Keil: Health is the IE's only growing sector
Lowe Institute: The Inland Empire added 14,700 nonfarm jobs over the 12 months ending January 2026 — close to 1 percent growth, but a misleading headline number. Health alone added 27,000 jobs; every other sector combined lost roughly 12,000. Construction was the biggest loser at -5,500, followed by Professional and Business Services at -3,750. The seasonally adjusted unemployment rate actually fell 0.1 percentage points to 5.4 percent from December, though the decline came from a shrinking labor force outpacing a shrinking employment count.
Chief Economist Manfred Keil frames the structural problem with a metaphor he introduced at the February State of the Region conference: the IE economy is "a house with a view sitting on three stilts." The three stilts — Health, Local Government (public education), and Logistics — together account for roughly half of regional employment. Logistics has been in a freight recession since mid-2022. Annual data revisions just released cut Local Government employment estimates by nearly 20,000 jobs for December 2025 alone, removing what had been assumed to be the second growth pillar. That leaves Health.

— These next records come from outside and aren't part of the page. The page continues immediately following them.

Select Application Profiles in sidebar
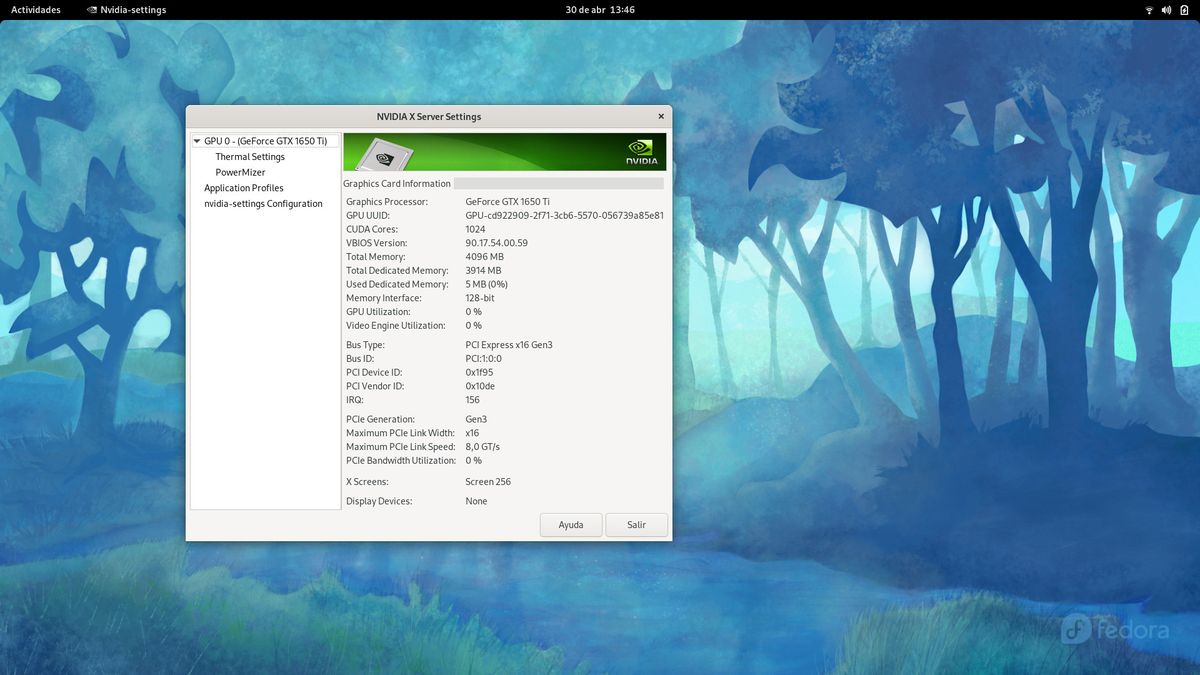The height and width of the screenshot is (675, 1200). (x=244, y=188)
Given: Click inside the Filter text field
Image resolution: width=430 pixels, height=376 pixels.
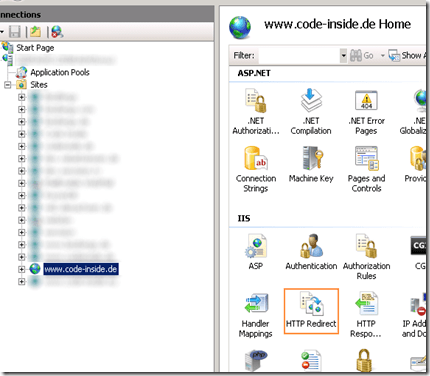Looking at the screenshot, I should pos(299,55).
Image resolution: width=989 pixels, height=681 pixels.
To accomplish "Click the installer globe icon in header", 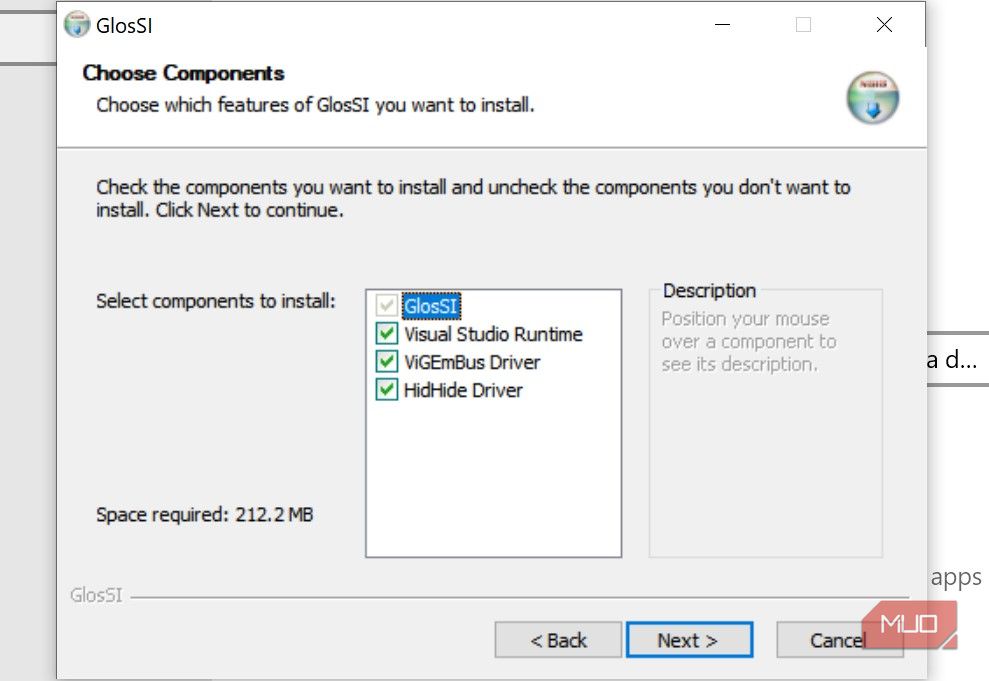I will [872, 97].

Keil warns that if federal cuts to MediCal payments are not offset by state action, the IE should expect a full-blown employment recession in 2026. The Federal Reserve is unlikely to cut rates more than once for the rest of the year given gas prices and the Iran war's impact on inflation, so construction and durable consumption will not get a stimulus boost. Lack of diversification, Keil notes, is the structural problem — the same kind of single-sector dependence that hit aerospace in the 1990s and housing in 2008.